Description of the task:
Beginning with the line that contains "You are a computer-use", copy each subsequent line of the data below through the last one, including both ends but not the pictures.

Records provided:
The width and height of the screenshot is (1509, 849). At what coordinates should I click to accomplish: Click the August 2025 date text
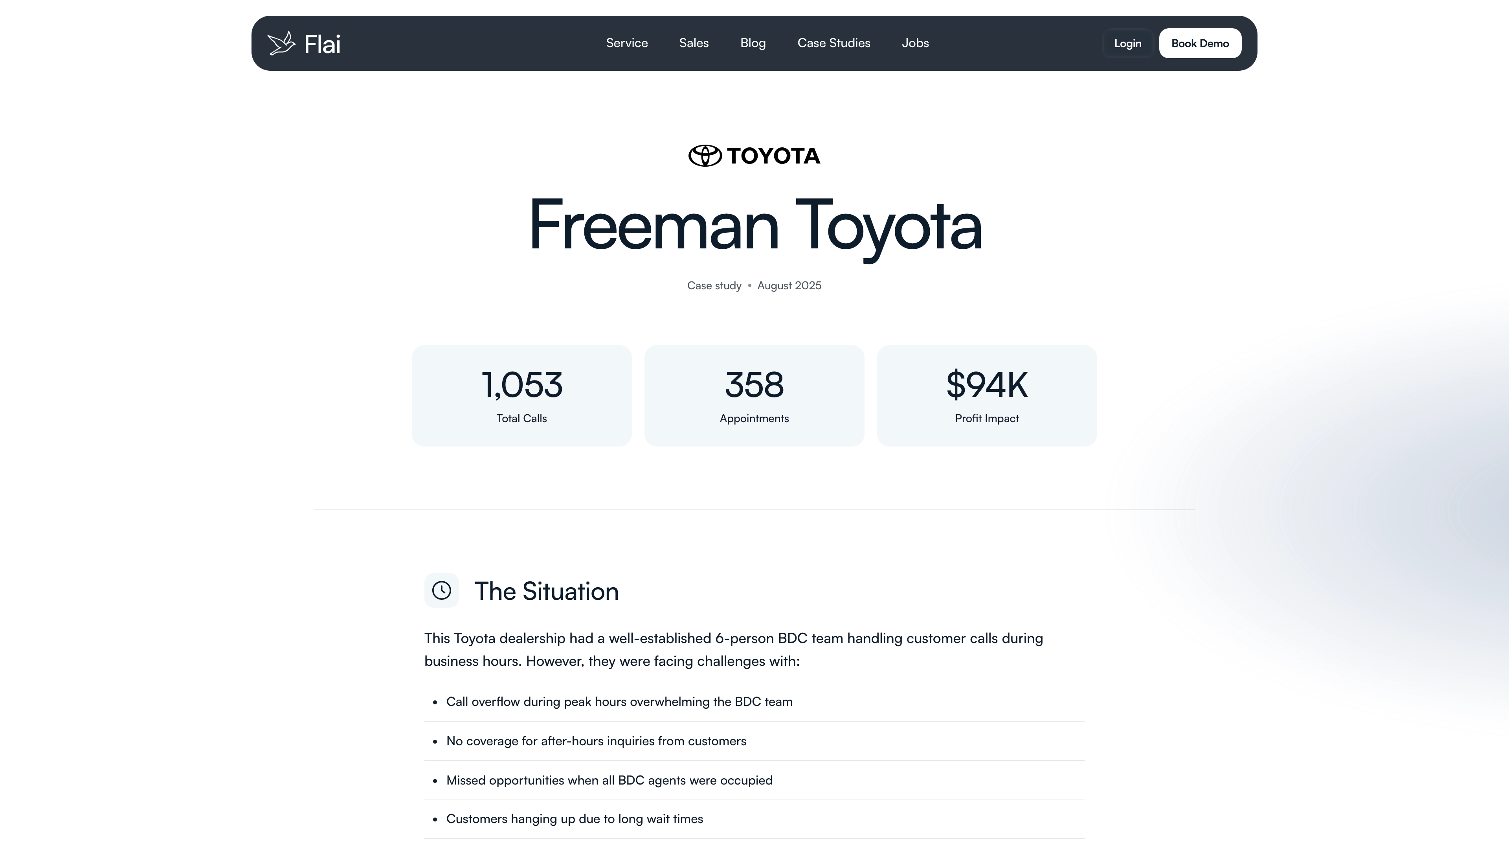pos(790,285)
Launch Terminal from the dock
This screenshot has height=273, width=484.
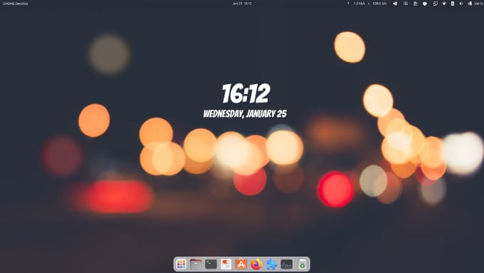click(211, 264)
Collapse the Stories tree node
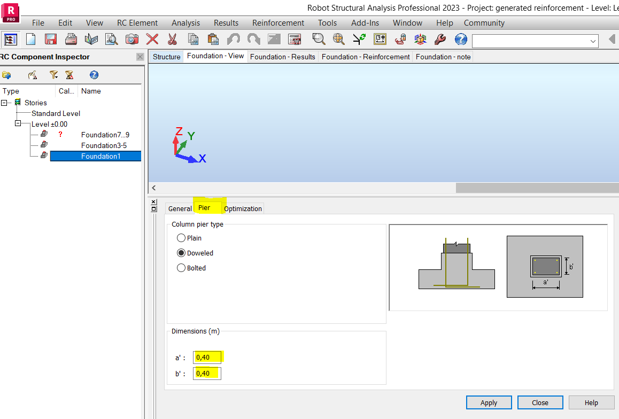Image resolution: width=619 pixels, height=419 pixels. 4,103
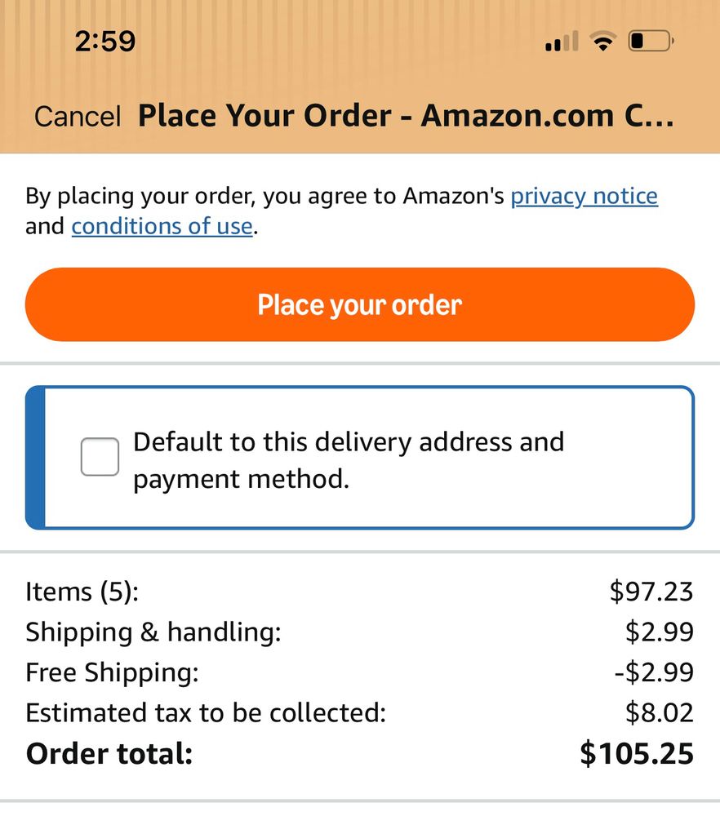The image size is (720, 816).
Task: Tap the Estimated tax to be collected label
Action: tap(207, 713)
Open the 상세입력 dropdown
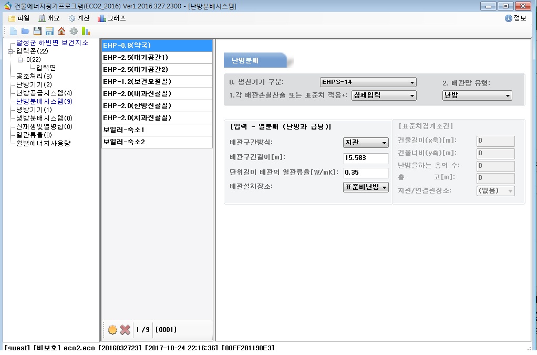 pyautogui.click(x=384, y=95)
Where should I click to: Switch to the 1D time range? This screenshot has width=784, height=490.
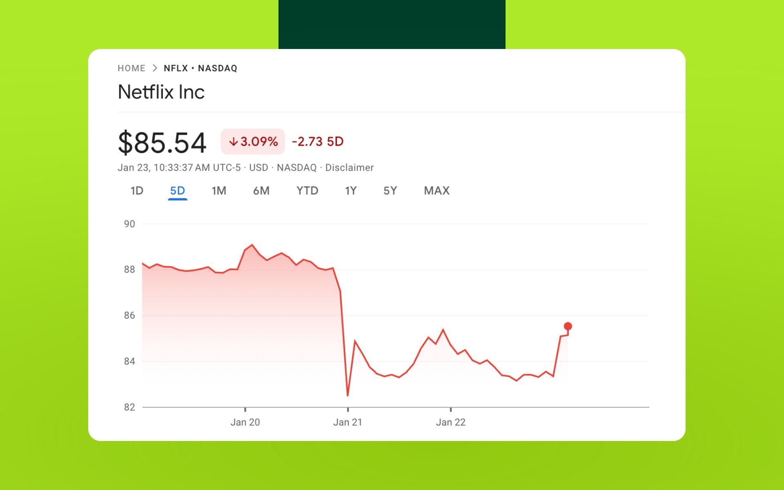[x=137, y=191]
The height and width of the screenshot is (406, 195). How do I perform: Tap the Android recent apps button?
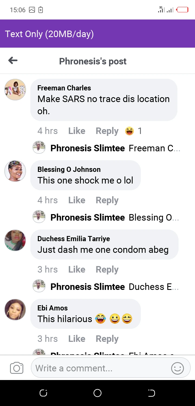click(x=43, y=393)
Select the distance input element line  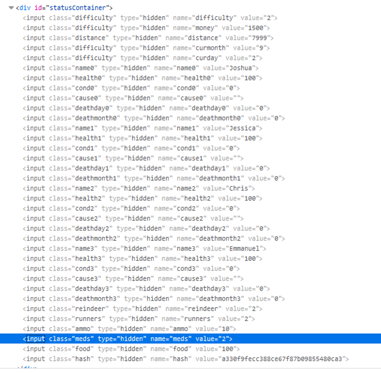coord(148,38)
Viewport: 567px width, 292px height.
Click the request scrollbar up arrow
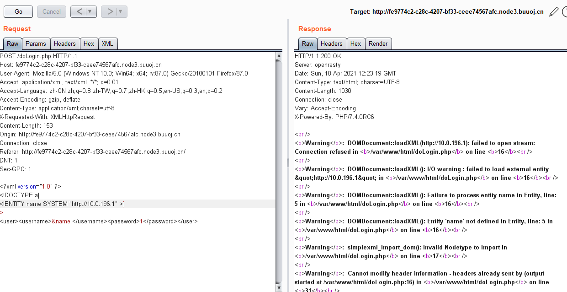point(279,56)
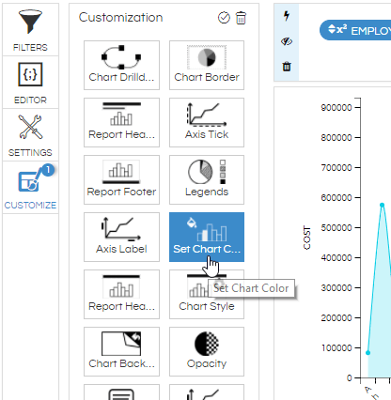Viewport: 391px width, 400px height.
Task: Open the Chart Style option
Action: 207,294
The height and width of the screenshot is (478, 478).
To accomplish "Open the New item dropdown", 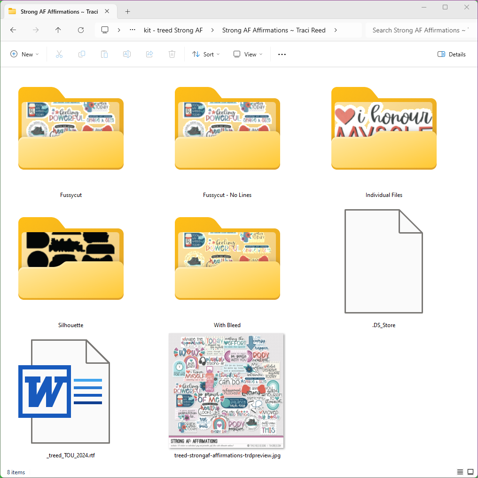I will (x=24, y=55).
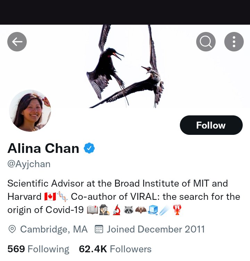Follow Alina Chan's account
Viewport: 250px width, 261px height.
pos(211,125)
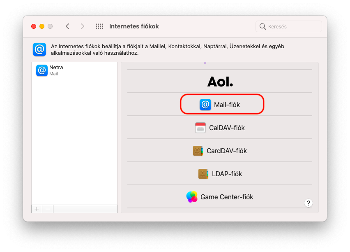Click inside the Keresés search field
The image size is (350, 252).
pos(288,26)
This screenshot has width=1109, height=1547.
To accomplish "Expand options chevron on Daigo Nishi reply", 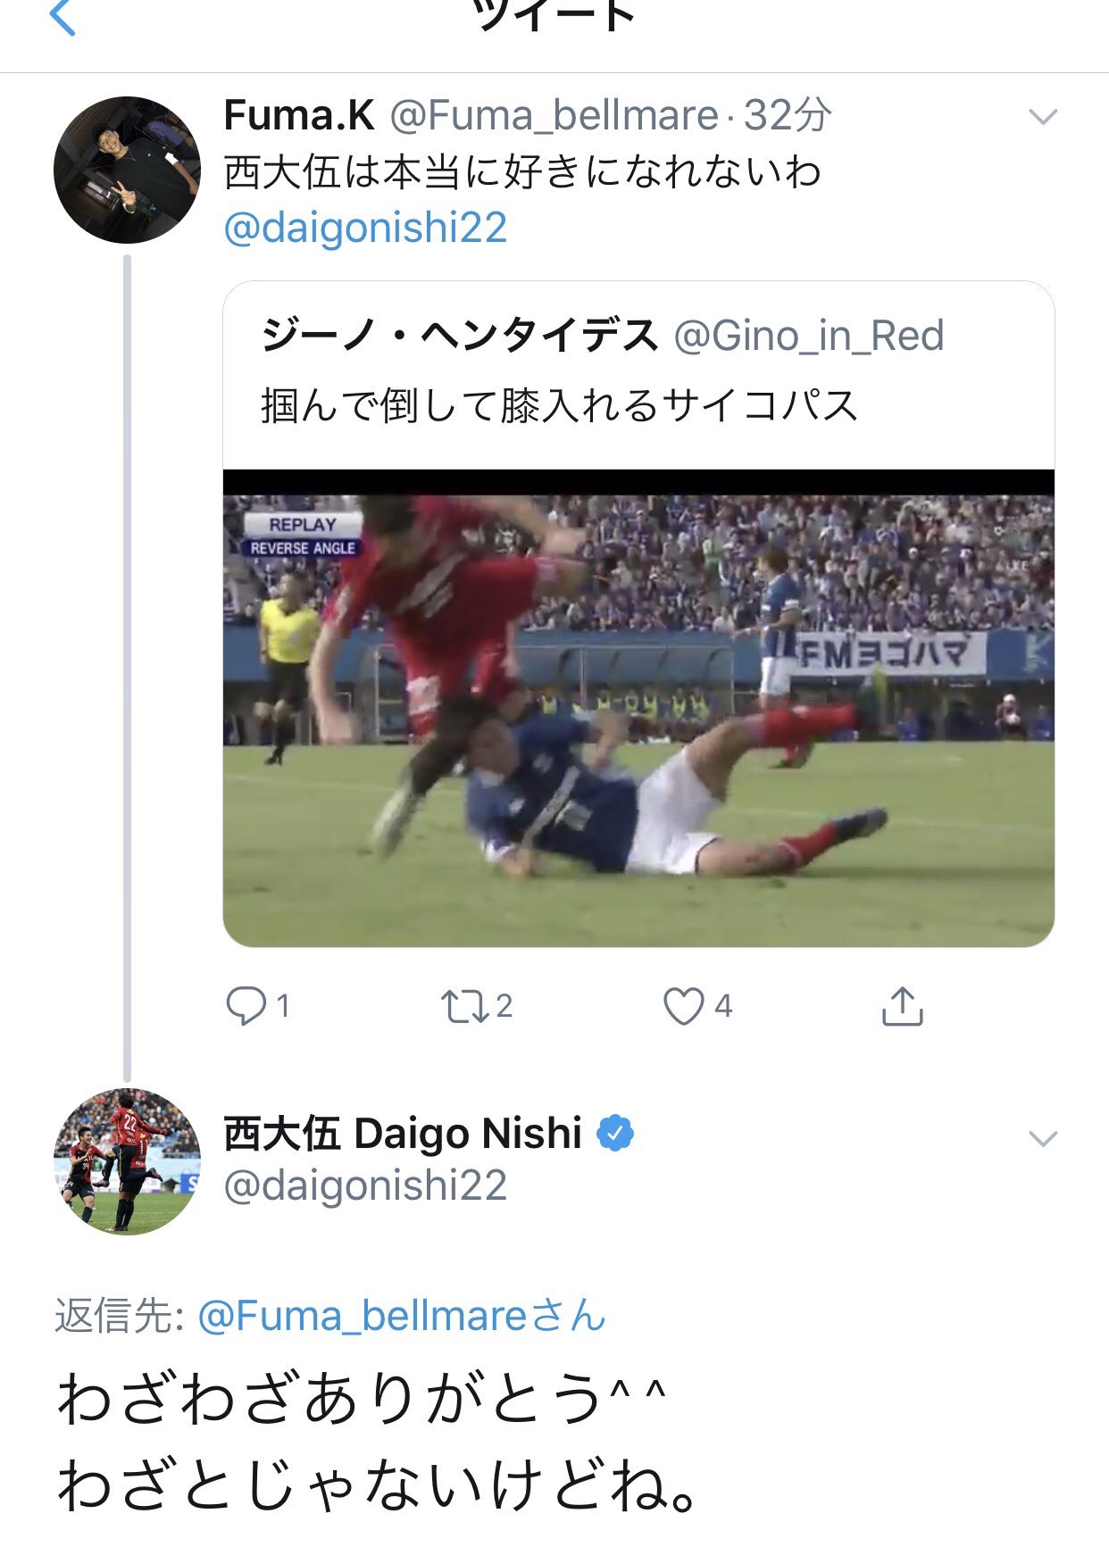I will pos(1043,1138).
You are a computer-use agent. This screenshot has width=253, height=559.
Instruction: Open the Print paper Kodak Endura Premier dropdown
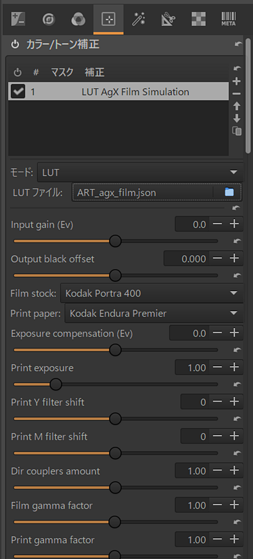(154, 314)
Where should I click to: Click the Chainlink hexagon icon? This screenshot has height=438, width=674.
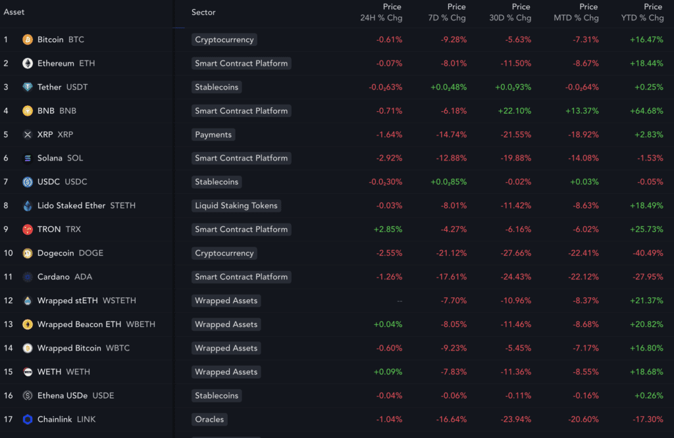[28, 420]
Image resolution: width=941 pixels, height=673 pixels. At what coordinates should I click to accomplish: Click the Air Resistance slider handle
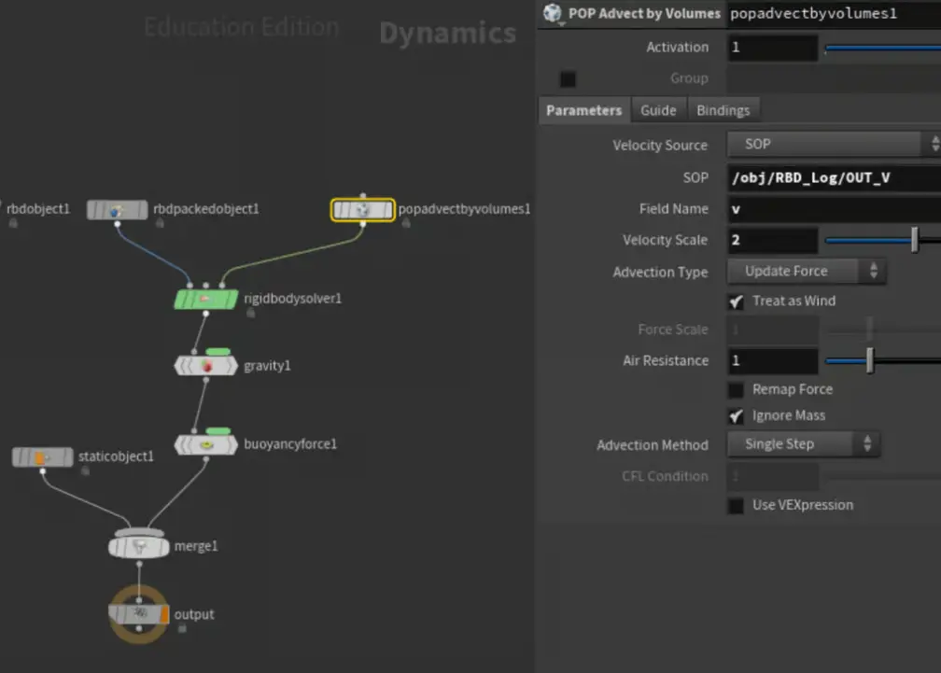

Result below:
You are a computer-use agent. This screenshot has width=253, height=559.
Instruction: Open the Print paper Kodak Endura Premier dropdown
(154, 314)
Where should I click to: Click the Chainlink hexagon icon? This screenshot has height=438, width=674.
[28, 420]
Image resolution: width=941 pixels, height=673 pixels. At what coordinates should I click to accomplish: Click the Air Resistance slider handle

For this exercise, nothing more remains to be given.